Of Gingerbread Lattes

Picking your battles is a very good idea. Which arguments do you need to have, which points are worth dropping, and what is the ultimate outcome that you need to achieve?

This is what I was thinking about after I had a stand up argument with a Starbucks barista. (Barista has always struck me as a very impressive sounding name for someone who foams milk.) I had ordered a latte with gingerbread syrup and whipped cream (I know, not exactly a cutting edge hipster coffee choice). He put it through his till as a gingerbread latte, and tried to charge me accordingly.

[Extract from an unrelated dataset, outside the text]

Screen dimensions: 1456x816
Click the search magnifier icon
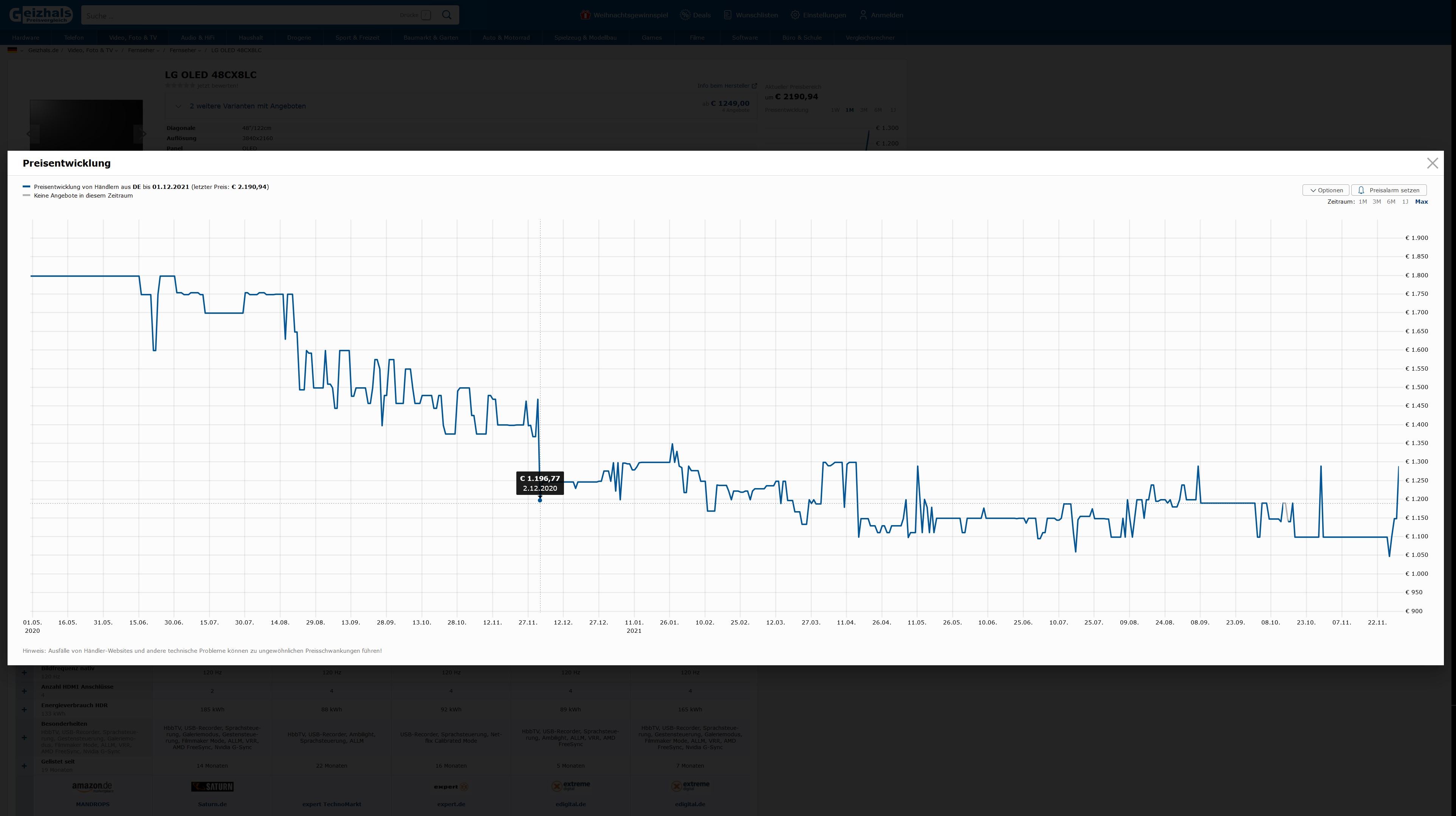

Now, the problem is that a gingerbread latte costs more than the sum of its parts. If you take an ordinary latte and add supplements for syrup and cream it costs 20p less (for a tall latte) than a “gingerbread latte”. I pointed this out to barista-man. He told me I was trying to be clever.  I would like to think that when I try and be clever, gingerbread lattes are not key players.  We had an argument and eventually, reluctantly, he worked some magic such that a till, that hitherto was completely incapable of putting through my order as I’d ordered it, was finally able to deal with the complex concept that I had shared with its operator.

I don’t think I was being clever; I think Starbucks was being cheeky. There is a good rule of thumb in business ethics that your customer should understand what’s going on – that you, as a business, can explain frankly and openly how you operate and make money. To have a surcharge attached to a name is pretty hard to explain.


I know Starbucks have a pretty poor corporate governance profile, and the Battle of the Gingerbread Latte is probably not the key one. But it really does not help Starbucks’ image.